• **DOCUMENT PASSAGE**:
[Start]

The one area in which any president has almost complete latitude is foreign affairs. Lord save us.

Lord save the world, actually. President Trump is making rash and risky moves that promise either brilliant success or catastrophic failure. Given that it’s Trump we’re dealing with, I do not like the odds.

I can only applaud his achievement in securing the release of Kim Dong-chul, Tony Kim and Kim Hak-song, the three Americans who were being held in North Korea on baseless charges — apparently as bargaining chips. Secretary of State Mike Pompeo flew to Pyongyang to bring them home, and Trump was there to meet them when they arrived before dawn Thursday at Joint Base Andrews outside Washington.

“We want to thank Kim Jong Un, who was really excellent,” Trump said. It was an odd way to describe a dictator who leads one of the most brutal and secretive regimes on Earth — a man whose nuclear weapons and ballistic missiles, according to Trump and his advisers, pose a grave and unacceptable threat to the United States and its allies.

Trump announced later Thursday that he and Kim the Excellent (formerly known as Rocket Man) will hold their much-anticipated summit on June 12 in Singapore. I remain skeptical that Kim will ever give up his hard-won nukes and missiles, even for an ironclad U.S. promise never to attack or seek regime change, which is what Kim says he wants. I believe Kim looks at Trump and sees unprecedented opportunity.

[End]

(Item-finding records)
[Start]

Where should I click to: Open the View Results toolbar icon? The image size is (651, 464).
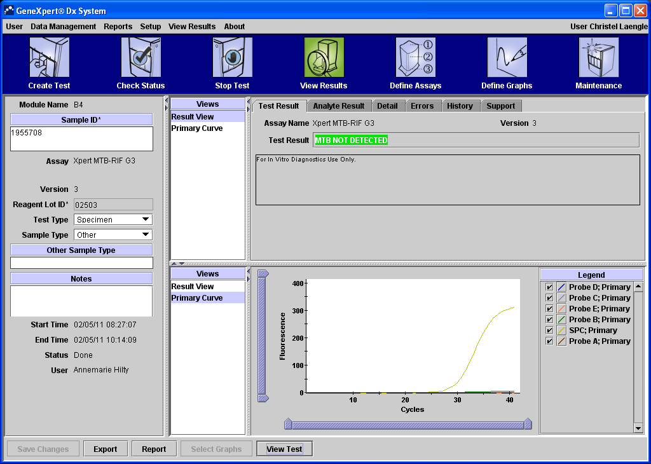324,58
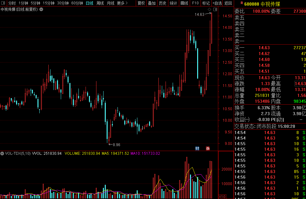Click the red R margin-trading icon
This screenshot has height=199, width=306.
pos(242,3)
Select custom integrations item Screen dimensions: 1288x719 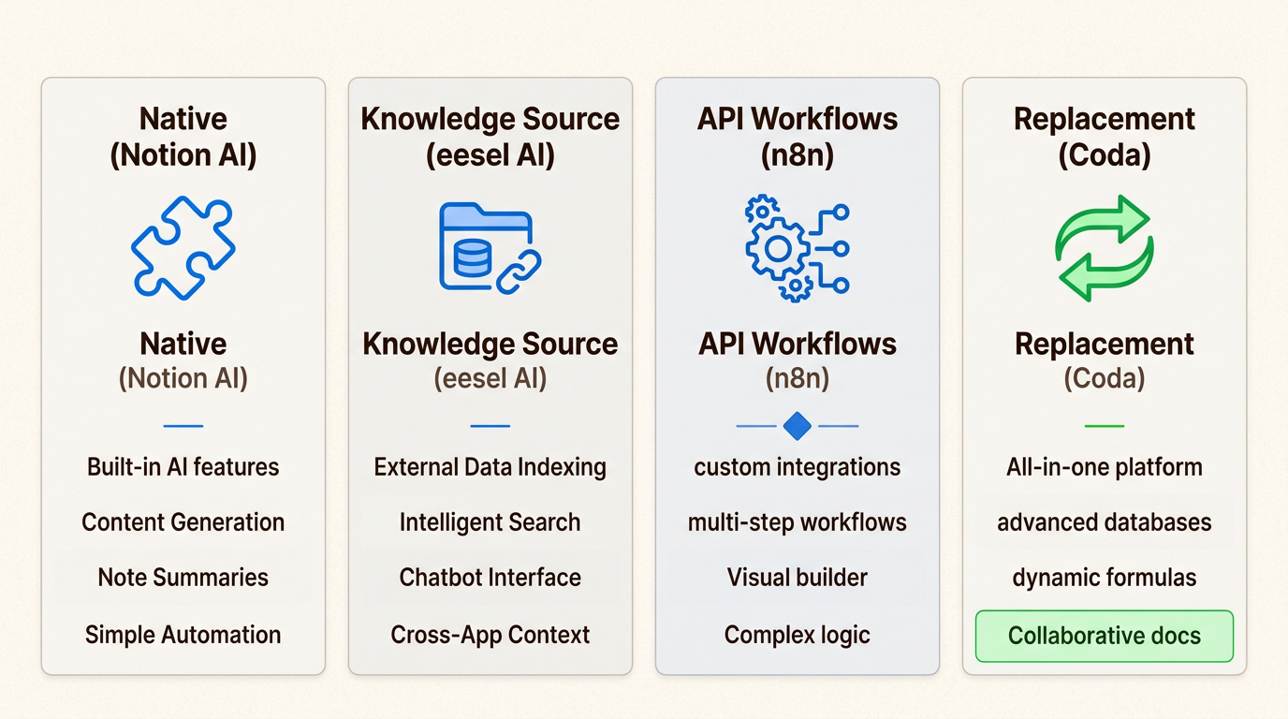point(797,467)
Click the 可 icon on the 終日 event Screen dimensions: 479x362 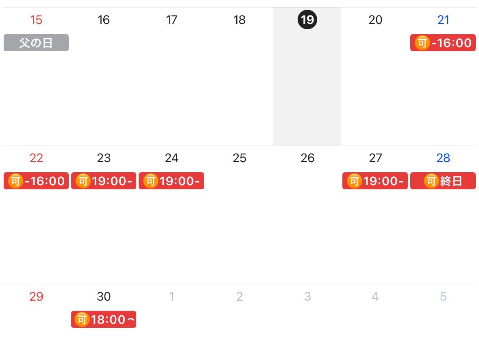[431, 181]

[End]

• **TASK TO CARRY OUT**:
Do the following three statements agree with the column on Trump and North Korea? For each, answer yes or no and quote the words of the column that decide it.
1. The summit between Trump and Kim is set for June 12 in Singapore.
2. Mike Pompeo was the one waiting at Joint Base Andrews to meet the three freed Americans.
3. The writer expects Kim to give up his nuclear weapons and missiles.

• **OUTPUT OF THE EXERCISE**:
1. Yes: "will hold their much-anticipated summit on June 12 in Singapore"
2. No: "Secretary of State Mike Pompeo flew to Pyongyang to bring them home, and Trump was there to meet them when they arrived before dawn Thursday at Joint Base Andrews outside Washington"
3. No: "I remain skeptical that Kim will ever give up his hard-won nukes and missiles"